Komite Pemantauan Pelaksanaan Otonomi Daerah (KPPOD) mendapati kenyataan bahwa memulai kegiatan ekonomi di era desentralisasi ini bukan hal yang mudah. "Ada banyak jenis perizinan yang harus diurus saat akan memulai usaha di daerah yang fungsinya hampir sama, yakni registrasi," kata Direktur Eksekutif KPPOD Robert Endi Jaweng di Cikini, Jakarta, Ahad, 28 Februari 2016.
Robert menyatakan, dalam tiap upaya untuk memulai bisnis, pengusaha harus melalui rata-rata 13 prosedur dalam 47,8 hari. Di tingkat ASEAN, peringkat Indonesia kalah oleh Thailand dengan 26 hari dan Malaysia 18 hari. Sedangkan di Singapura, waktu yang diperlukan untuk mengurus segala izin pendirian usaha tak lebih dari sepekan.
Dengan begitu, menurut Robert, tak heran bila kemudahan berusaha di Indonesia masih berada di peringkat ke-109 dari 189 negara. "Jadi, bila Pak Jokowi menargetkan indeks kemudahan berusaha kita di peringkat ke-40 pada 2017, banyak yang harus dibenahi," ucapnya.
Di antara hal yang bisa dilakukan di daerah, ucap Robert, adalah menggabungkan surat izin usaha perdagangan (SIUP) dengan tanda daftar perusahaan (TDP). Selain itu, surat keterangan domisili usaha (SKDU) dapat dihapuskan. "Semua dokumen ini fungsi pokoknya sama, yakni registrasi, bisa dijadikan satu," tuturnya.
Selain itu, izin gangguan di daerah dinilai kurang relevan diterapkan, karena sudah ada analisis mengenai dampak lingkungan (amdal). Meski ada implikasinya terhadap Peraturan Menteri Dalam Negeri Nomor 27 Tahun 2009 tentang Pedoman Penetapan Izin Gangguan di Daerah, Pemerintah Provinsi DKI Jakarta tidak mempersyaratkannya. Sebagai perbandingan, di Surabaya, rata-rata waktu yang diperlukan untuk mengurus izin gangguan mencapai 14 hari.
Robert juga menyatakan izin mendirikan bangunan (IMB) perlu disederhanakan. Di antaranya dengan menghapus prosedur memperoleh ketetapan rencana kota (KRK) dan rencana tata letak bangunan (RTLB) dalam pengurusannya. Tak hanya itu, syarat persetujuan tetangga untuk memperoleh IMB juga dinilai sangat menyulitkan. "Di Kediri, ada pabrik yang selama sepuluh tahun gagal didirikan karena tak mendapat izin tetangga. Dalam kasus seperti ini, pemerintah seharusnya memfasilitasi," katanya.

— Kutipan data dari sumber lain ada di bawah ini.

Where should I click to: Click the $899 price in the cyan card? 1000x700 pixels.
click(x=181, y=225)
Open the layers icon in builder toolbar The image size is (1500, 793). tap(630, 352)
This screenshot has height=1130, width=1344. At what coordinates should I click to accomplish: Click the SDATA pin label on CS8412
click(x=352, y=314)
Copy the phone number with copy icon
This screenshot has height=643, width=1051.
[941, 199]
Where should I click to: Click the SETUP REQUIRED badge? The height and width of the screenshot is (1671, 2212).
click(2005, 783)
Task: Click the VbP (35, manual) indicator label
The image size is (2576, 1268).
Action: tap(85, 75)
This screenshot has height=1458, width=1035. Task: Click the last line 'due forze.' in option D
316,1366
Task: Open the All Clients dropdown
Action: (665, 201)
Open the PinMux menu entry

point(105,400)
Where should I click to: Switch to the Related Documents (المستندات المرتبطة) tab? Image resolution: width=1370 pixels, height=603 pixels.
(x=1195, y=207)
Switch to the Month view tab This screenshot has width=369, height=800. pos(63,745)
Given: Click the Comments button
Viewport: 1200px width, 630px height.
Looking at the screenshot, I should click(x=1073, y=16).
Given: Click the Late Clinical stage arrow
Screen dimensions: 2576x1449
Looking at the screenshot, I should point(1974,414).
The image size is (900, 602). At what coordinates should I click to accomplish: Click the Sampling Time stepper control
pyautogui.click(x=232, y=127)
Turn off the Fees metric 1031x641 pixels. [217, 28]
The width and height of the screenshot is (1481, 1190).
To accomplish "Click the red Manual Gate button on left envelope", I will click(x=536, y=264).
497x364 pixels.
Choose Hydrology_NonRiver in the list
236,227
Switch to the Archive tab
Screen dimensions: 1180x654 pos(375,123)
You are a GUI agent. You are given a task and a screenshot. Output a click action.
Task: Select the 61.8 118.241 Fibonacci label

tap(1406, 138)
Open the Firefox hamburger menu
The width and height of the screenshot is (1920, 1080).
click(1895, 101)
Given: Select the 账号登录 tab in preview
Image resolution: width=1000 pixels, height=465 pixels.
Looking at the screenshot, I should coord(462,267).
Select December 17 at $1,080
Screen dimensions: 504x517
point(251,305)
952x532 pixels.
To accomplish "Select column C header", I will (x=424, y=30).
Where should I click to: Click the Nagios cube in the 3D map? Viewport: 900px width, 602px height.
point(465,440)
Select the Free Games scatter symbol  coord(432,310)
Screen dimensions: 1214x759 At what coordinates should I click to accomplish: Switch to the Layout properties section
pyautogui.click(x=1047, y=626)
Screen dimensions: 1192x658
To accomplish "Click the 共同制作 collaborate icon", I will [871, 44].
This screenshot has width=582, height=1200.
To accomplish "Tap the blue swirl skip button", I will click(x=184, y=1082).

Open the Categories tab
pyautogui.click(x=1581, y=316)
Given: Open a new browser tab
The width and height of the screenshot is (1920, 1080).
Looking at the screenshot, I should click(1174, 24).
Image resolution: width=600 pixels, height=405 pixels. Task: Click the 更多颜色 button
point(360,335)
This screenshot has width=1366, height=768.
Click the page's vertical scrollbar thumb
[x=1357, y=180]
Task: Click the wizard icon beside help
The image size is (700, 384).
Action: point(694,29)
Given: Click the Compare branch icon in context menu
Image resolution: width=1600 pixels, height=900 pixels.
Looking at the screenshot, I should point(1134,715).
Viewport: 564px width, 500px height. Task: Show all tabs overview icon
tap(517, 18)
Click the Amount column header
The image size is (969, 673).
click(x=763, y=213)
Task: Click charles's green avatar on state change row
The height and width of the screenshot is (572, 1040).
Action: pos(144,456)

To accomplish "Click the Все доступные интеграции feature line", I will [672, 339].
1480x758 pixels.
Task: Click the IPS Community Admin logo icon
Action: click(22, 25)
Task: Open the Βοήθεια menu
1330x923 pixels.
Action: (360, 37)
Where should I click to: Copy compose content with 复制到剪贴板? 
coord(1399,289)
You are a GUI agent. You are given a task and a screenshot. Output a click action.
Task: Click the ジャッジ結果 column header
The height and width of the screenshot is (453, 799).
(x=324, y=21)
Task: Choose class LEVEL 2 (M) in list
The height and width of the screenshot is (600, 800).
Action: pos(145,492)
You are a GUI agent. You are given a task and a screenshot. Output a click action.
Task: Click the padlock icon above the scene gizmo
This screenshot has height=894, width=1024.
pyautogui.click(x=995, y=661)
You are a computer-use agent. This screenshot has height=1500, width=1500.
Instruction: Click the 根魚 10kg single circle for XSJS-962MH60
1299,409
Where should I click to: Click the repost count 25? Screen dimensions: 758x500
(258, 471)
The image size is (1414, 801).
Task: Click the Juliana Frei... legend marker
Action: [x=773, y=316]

Badan Koordinasi Penanaman Modal (BKPM) sebenarnya telah mendorong sinergi antara pemerintah pusat dan daerah guna mempercepat layanan perizinan kepada investor. Percepatan dan kemudahan investasi di daerah dilakukan dengan konsep perizinan terpadu satu pintu (PTSP)
Kepala BKPM Franky Sibarani menuturkan saat ini sudah terbentuk 511 PTSP daerah dari 561 wilayah di Indonesia. Dari jumlah tersebut, 341 PTSP telah mengimplementasikan sistem layanan perizinan online BKPM. "Artinya, 91 persen dari daerah telah membentuk PTSP di wilayahnya. Kami berharap keberadaan mereka dapat dimaksimalkan untuk mendorong percepatan layanan perizinan kepada investor daerah," ujarnya.